What is needed is a verbatim copy of each record below.
_ _ _ _
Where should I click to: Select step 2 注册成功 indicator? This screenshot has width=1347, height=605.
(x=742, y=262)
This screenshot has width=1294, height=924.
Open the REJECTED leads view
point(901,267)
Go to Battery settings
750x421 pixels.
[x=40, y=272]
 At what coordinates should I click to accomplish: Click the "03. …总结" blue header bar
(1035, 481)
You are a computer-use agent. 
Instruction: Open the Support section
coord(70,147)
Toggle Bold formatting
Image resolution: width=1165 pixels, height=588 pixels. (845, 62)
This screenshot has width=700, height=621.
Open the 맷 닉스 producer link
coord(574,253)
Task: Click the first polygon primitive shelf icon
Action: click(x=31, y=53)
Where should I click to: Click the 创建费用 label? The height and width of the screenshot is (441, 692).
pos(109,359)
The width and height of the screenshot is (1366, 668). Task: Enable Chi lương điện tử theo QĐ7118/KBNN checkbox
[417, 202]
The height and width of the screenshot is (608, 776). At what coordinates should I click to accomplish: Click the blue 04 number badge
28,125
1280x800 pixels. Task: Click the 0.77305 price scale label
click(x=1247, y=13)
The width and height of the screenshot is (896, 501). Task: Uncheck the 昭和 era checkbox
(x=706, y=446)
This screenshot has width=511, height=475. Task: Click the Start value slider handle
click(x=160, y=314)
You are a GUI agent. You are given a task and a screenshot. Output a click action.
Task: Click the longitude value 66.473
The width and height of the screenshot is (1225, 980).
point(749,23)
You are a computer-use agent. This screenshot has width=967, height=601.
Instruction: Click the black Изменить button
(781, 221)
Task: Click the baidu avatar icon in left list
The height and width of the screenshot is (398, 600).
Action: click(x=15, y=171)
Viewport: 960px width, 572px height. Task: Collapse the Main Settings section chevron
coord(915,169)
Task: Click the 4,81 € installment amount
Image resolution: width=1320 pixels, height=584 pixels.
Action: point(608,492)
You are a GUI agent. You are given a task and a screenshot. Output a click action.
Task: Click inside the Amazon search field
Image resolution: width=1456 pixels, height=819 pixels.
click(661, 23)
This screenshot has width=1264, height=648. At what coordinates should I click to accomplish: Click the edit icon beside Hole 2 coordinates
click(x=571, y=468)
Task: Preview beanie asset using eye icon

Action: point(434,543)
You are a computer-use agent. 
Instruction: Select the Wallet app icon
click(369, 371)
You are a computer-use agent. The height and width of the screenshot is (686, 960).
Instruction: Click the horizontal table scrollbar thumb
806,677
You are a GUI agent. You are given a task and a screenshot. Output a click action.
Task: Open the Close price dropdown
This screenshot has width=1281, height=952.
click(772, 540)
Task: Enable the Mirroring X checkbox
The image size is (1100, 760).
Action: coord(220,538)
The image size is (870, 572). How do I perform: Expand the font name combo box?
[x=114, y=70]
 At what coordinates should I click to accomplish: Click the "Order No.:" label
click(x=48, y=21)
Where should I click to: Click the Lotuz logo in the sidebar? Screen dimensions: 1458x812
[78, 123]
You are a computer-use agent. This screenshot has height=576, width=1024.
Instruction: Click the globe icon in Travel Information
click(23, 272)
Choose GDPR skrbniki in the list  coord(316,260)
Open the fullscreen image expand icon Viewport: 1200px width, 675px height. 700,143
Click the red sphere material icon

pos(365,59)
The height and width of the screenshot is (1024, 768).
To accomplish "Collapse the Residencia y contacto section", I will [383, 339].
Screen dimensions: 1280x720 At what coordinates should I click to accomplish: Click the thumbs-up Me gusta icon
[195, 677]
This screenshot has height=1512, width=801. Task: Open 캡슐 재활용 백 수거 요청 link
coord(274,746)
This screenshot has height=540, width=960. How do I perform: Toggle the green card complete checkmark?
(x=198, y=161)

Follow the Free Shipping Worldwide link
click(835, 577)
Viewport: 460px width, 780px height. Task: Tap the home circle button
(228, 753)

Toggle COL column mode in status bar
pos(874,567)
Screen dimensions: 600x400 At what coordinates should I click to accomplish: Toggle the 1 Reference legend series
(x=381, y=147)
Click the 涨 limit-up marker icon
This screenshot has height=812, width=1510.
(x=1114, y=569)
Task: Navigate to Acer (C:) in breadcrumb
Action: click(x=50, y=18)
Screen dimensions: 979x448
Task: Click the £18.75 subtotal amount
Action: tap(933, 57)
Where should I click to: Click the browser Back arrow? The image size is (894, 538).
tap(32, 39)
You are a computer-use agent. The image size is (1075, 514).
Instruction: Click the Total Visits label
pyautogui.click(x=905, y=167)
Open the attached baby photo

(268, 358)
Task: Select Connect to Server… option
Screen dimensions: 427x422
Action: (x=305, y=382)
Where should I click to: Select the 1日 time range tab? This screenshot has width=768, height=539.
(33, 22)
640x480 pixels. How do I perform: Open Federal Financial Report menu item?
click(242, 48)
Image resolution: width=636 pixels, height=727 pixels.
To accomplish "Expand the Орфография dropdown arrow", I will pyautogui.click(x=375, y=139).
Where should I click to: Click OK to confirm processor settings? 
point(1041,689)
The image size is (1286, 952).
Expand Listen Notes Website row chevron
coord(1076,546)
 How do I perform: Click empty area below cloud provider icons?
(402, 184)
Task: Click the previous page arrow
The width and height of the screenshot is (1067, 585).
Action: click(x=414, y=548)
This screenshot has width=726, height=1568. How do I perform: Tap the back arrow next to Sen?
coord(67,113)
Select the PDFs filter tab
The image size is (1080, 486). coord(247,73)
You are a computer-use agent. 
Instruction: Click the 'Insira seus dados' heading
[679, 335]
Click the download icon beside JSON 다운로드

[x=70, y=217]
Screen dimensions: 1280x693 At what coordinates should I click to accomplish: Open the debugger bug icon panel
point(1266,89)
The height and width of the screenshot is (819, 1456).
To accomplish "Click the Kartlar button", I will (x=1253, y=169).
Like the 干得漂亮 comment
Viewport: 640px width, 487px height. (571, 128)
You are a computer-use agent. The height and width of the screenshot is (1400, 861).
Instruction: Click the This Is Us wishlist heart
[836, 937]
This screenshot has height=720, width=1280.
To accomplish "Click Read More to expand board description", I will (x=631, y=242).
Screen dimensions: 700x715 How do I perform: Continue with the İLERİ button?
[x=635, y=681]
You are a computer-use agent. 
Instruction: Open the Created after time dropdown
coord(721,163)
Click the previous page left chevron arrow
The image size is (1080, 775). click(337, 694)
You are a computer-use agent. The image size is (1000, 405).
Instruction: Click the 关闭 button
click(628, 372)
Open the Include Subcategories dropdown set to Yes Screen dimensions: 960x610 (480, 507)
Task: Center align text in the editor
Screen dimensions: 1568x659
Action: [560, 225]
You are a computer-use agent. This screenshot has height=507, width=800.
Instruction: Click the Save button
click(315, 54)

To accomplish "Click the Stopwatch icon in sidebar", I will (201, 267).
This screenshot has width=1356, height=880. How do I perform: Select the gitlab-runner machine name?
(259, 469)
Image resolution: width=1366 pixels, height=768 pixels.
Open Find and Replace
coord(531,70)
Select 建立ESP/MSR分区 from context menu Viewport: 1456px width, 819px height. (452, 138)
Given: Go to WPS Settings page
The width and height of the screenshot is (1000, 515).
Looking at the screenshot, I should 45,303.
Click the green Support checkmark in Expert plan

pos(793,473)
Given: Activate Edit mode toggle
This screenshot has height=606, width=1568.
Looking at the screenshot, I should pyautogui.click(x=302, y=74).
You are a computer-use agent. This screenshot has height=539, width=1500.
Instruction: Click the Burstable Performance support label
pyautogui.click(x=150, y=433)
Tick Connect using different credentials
_ _ _ _
Response to this exercise ▸
Where should I click to: Select step 2 注册成功 indicator? This screenshot has width=1347, height=605.
(x=742, y=262)
This screenshot has width=1294, height=924.
Open the REJECTED leads view
point(901,267)
Go to Battery settings
750x421 pixels.
[x=40, y=272]
 At what coordinates should I click to accomplish: Click the "03. …总结" blue header bar
(1035, 481)
You are a computer-use agent. 
Instruction: Open the Support section
coord(70,147)
Toggle Bold formatting
Image resolution: width=1165 pixels, height=588 pixels. (845, 62)
This screenshot has width=700, height=621.
Open the 맷 닉스 producer link
coord(574,253)
Task: Click the first polygon primitive shelf icon
Action: click(x=31, y=53)
Where should I click to: Click the 创建费用 label? The height and width of the screenshot is (441, 692).
pos(109,359)
The width and height of the screenshot is (1366, 668). Task: Enable Chi lương điện tử theo QĐ7118/KBNN checkbox
[417, 202]
The height and width of the screenshot is (608, 776). At what coordinates should I click to accomplish: Click the blue 04 number badge
28,125
1280x800 pixels. Task: Click the 0.77305 price scale label
click(x=1247, y=13)
The width and height of the screenshot is (896, 501). Task: Uncheck the 昭和 era checkbox
(x=706, y=446)
This screenshot has width=511, height=475. Task: Click the Start value slider handle
click(x=160, y=314)
You are a GUI agent. You are given a task and a screenshot. Output a click action.
Task: Click the longitude value 66.473
The width and height of the screenshot is (1225, 980).
point(749,23)
You are a computer-use agent. This screenshot has width=967, height=601.
Instruction: Click the black Изменить button
(781, 221)
Task: Click the baidu avatar icon in left list
The height and width of the screenshot is (398, 600).
Action: click(x=15, y=171)
Viewport: 960px width, 572px height. Task: Collapse the Main Settings section chevron
coord(915,169)
Task: Click the 4,81 € installment amount
Image resolution: width=1320 pixels, height=584 pixels.
Action: point(608,492)
You are a GUI agent. You are given a task and a screenshot. Output a click action.
Task: Click inside the Amazon search field
Image resolution: width=1456 pixels, height=819 pixels.
click(661, 23)
This screenshot has width=1264, height=648. At what coordinates should I click to accomplish: Click the edit icon beside Hole 2 coordinates
click(x=571, y=468)
Task: Preview beanie asset using eye icon

Action: point(434,543)
You are a computer-use agent. 
Instruction: Select the Wallet app icon
click(369, 371)
You are a computer-use agent. The height and width of the screenshot is (686, 960).
Instruction: Click the horizontal table scrollbar thumb
806,677
You are a GUI agent. You are given a task and a screenshot. Output a click action.
Task: Open the Close price dropdown
This screenshot has width=1281, height=952.
click(772, 540)
Task: Enable the Mirroring X checkbox
The image size is (1100, 760).
Action: coord(220,538)
The image size is (870, 572). How do I perform: Expand the font name combo box?
[x=114, y=70]
 At what coordinates should I click to accomplish: Click the "Order No.:" label
click(x=48, y=21)
Where should I click to: Click the Lotuz logo in the sidebar? Screen dimensions: 1458x812
[78, 123]
You are a computer-use agent. This screenshot has height=576, width=1024.
Instruction: Click the globe icon in Travel Information
click(23, 272)
Choose GDPR skrbniki in the list  coord(316,260)
Open the fullscreen image expand icon Viewport: 1200px width, 675px height. 700,143
Click the red sphere material icon

pos(365,59)
The height and width of the screenshot is (1024, 768).
To accomplish "Collapse the Residencia y contacto section", I will [383, 339].
Screen dimensions: 1280x720 At what coordinates should I click to accomplish: Click the thumbs-up Me gusta icon
[195, 677]
This screenshot has height=1512, width=801. Task: Open 캡슐 재활용 백 수거 요청 link
coord(274,746)
This screenshot has height=540, width=960. How do I perform: Toggle the green card complete checkmark?
(x=198, y=161)

Follow the Free Shipping Worldwide link
click(835, 577)
Viewport: 460px width, 780px height. Task: Tap the home circle button
(228, 753)

Toggle COL column mode in status bar
pos(874,567)
Screen dimensions: 600x400 At what coordinates should I click to accomplish: Toggle the 1 Reference legend series
(x=381, y=147)
Click the 涨 limit-up marker icon
This screenshot has height=812, width=1510.
(x=1114, y=569)
Task: Navigate to Acer (C:) in breadcrumb
Action: click(x=50, y=18)
Screen dimensions: 979x448
Task: Click the £18.75 subtotal amount
Action: tap(933, 57)
Where should I click to: Click the browser Back arrow? The image size is (894, 538).
tap(32, 39)
You are a computer-use agent. The image size is (1075, 514).
Instruction: Click the Total Visits label
pyautogui.click(x=905, y=167)
Open the attached baby photo

(268, 358)
Task: Select Connect to Server… option
Screen dimensions: 427x422
Action: (x=305, y=382)
Where should I click to: Select the 1日 time range tab? This screenshot has width=768, height=539.
(33, 22)
640x480 pixels. How do I perform: Open Federal Financial Report menu item?
click(242, 48)
Image resolution: width=636 pixels, height=727 pixels.
To accomplish "Expand the Орфография dropdown arrow", I will pyautogui.click(x=375, y=139).
Where should I click to: Click OK to confirm processor settings? 
point(1041,689)
The image size is (1286, 952).
Expand Listen Notes Website row chevron
coord(1076,546)
 How do I perform: Click empty area below cloud provider icons?
(402, 184)
Task: Click the previous page arrow
The width and height of the screenshot is (1067, 585).
Action: click(x=414, y=548)
This screenshot has width=726, height=1568. How do I perform: Tap the back arrow next to Sen?
coord(67,113)
Select the PDFs filter tab
The image size is (1080, 486). coord(247,73)
You are a computer-use agent. 
Instruction: Click the 'Insira seus dados' heading
[679, 335]
Click the download icon beside JSON 다운로드

[x=70, y=217]
Screen dimensions: 1280x693 At what coordinates should I click to accomplish: Open the debugger bug icon panel
point(1266,89)
The height and width of the screenshot is (819, 1456).
To accomplish "Click the Kartlar button", I will (x=1253, y=169).
Like the 干得漂亮 comment
Viewport: 640px width, 487px height. (571, 128)
You are a computer-use agent. The height and width of the screenshot is (1400, 861).
Instruction: Click the This Is Us wishlist heart
[836, 937]
This screenshot has height=720, width=1280.
To accomplish "Click Read More to expand board description", I will (x=631, y=242).
Screen dimensions: 700x715 How do I perform: Continue with the İLERİ button?
[x=635, y=681]
You are a computer-use agent. 
Instruction: Open the Created after time dropdown
coord(721,163)
Click the previous page left chevron arrow
The image size is (1080, 775). click(337, 694)
You are a computer-use agent. The image size is (1000, 405).
Instruction: Click the 关闭 button
click(628, 372)
Open the Include Subcategories dropdown set to Yes Screen dimensions: 960x610 (480, 507)
Task: Center align text in the editor
Screen dimensions: 1568x659
Action: [560, 225]
You are a computer-use agent. This screenshot has height=507, width=800.
Instruction: Click the Save button
click(315, 54)

To accomplish "Click the Stopwatch icon in sidebar", I will (201, 267).
This screenshot has width=1356, height=880. How do I perform: Select the gitlab-runner machine name?
(259, 469)
Image resolution: width=1366 pixels, height=768 pixels.
Open Find and Replace
coord(531,70)
Select 建立ESP/MSR分区 from context menu Viewport: 1456px width, 819px height. (452, 138)
Given: Go to WPS Settings page
The width and height of the screenshot is (1000, 515).
Looking at the screenshot, I should 45,303.
Click the green Support checkmark in Expert plan

pos(793,473)
Given: Activate Edit mode toggle
This screenshot has height=606, width=1568.
Looking at the screenshot, I should pyautogui.click(x=302, y=74).
You are a computer-use agent. This screenshot has height=539, width=1500.
Instruction: Click the Burstable Performance support label
pyautogui.click(x=150, y=433)
Tick Connect using different credentials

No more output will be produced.